LONDON (Reuters) - Rupert Murdoch said Britain's Prince Harry should be given a break, days after his Sun tabloid added to the 27-year-old's embarrassment by printing pictures of him cavorting naked in Las Vegas, in defiance of appeals from Royal lawyers.
"Prince Harry. Give him a break. He may be on the public payroll one way or another, but the public loves him, even to enjoy Las Vegas," the media mogul said on Twitter.
The Sun, which is part of Murdoch's News Corp empire, broke ranks with the rest of Britain's press by publishing the grainy pictures on Friday.
It justified its move by saying that, with the pictures freely available on the Internet, the issue had become one of "the freedom of the press".

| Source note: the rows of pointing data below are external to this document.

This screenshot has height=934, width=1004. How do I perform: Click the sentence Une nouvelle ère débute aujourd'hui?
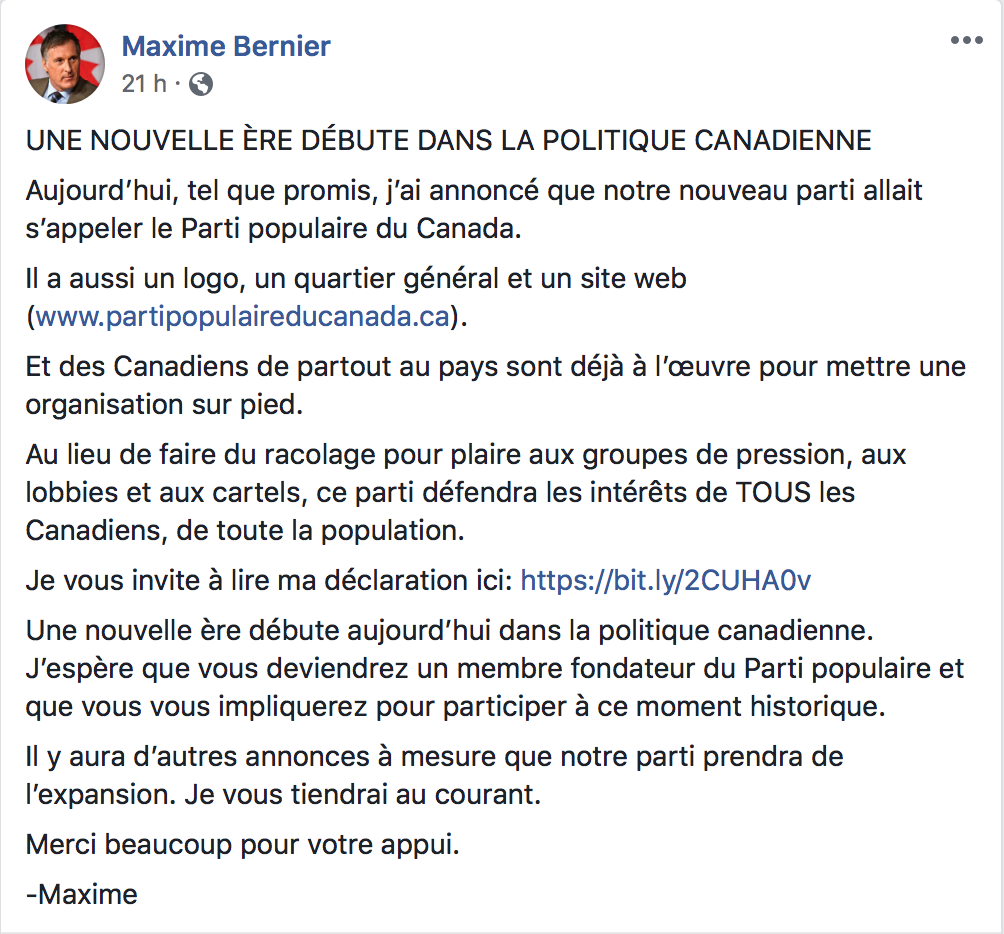point(449,631)
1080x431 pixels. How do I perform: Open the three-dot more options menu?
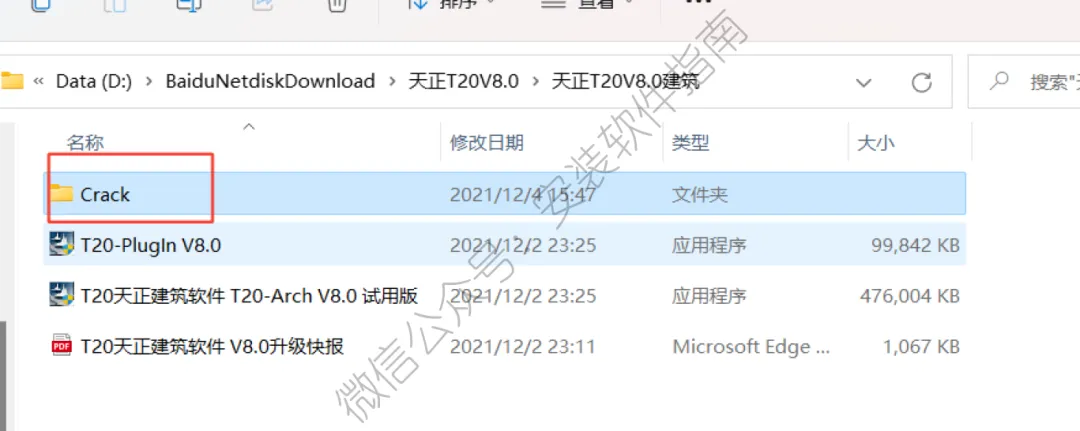698,3
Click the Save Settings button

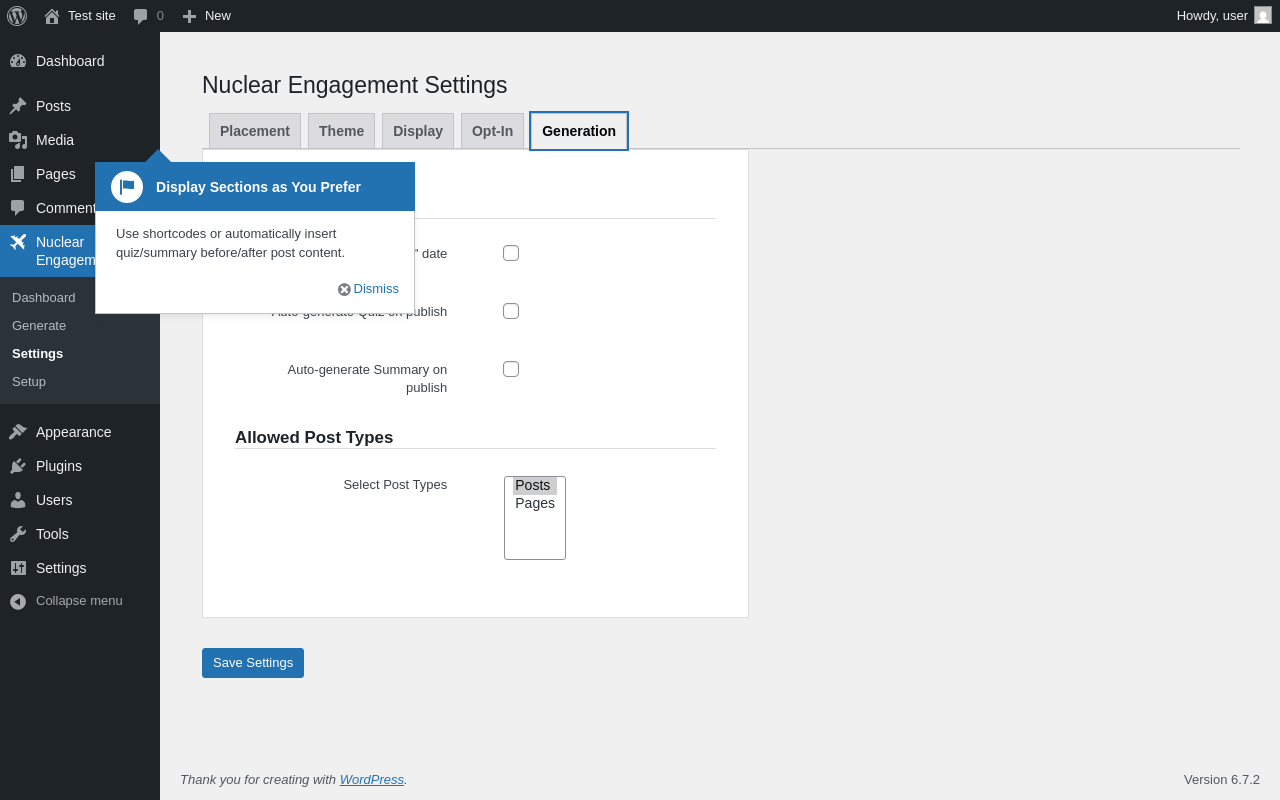coord(253,663)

Murdoch defended the decision. "Needed to demonstrate no such thing as free press in UK. Internet makes mockery of these issues. 1st amendment please," he tweeted, referring to the right to freedom of speech set out in the U.S. Constitution.
Jeremy Hunt, Britain's minister for culture, media and sport, told BBC News that he did not think the publication of the photos was in the public interest, but ultimately it was a decision for editors.
"Personally I cannot see what the public interest was in publishing those (pictures)," he said on Sunday.
"But we have a free press and I don't think it is right for politicians to tell newspaper editors what they can and cannot publish. That must be a matter for the newspaper editors."
The Independent newspaper said on Sunday that Rupert Murdoch ordered the Sun to publish because he wanted to send a warning shot to Lord Justice Leveson, the judge leading an inquiry into media standards in the wake of a phone-hacking scandal at Murdoch's now-defunct News of the World tabloid.
News International, News Corp's British newspapers arm, was not immediately available to comment on the Independent report.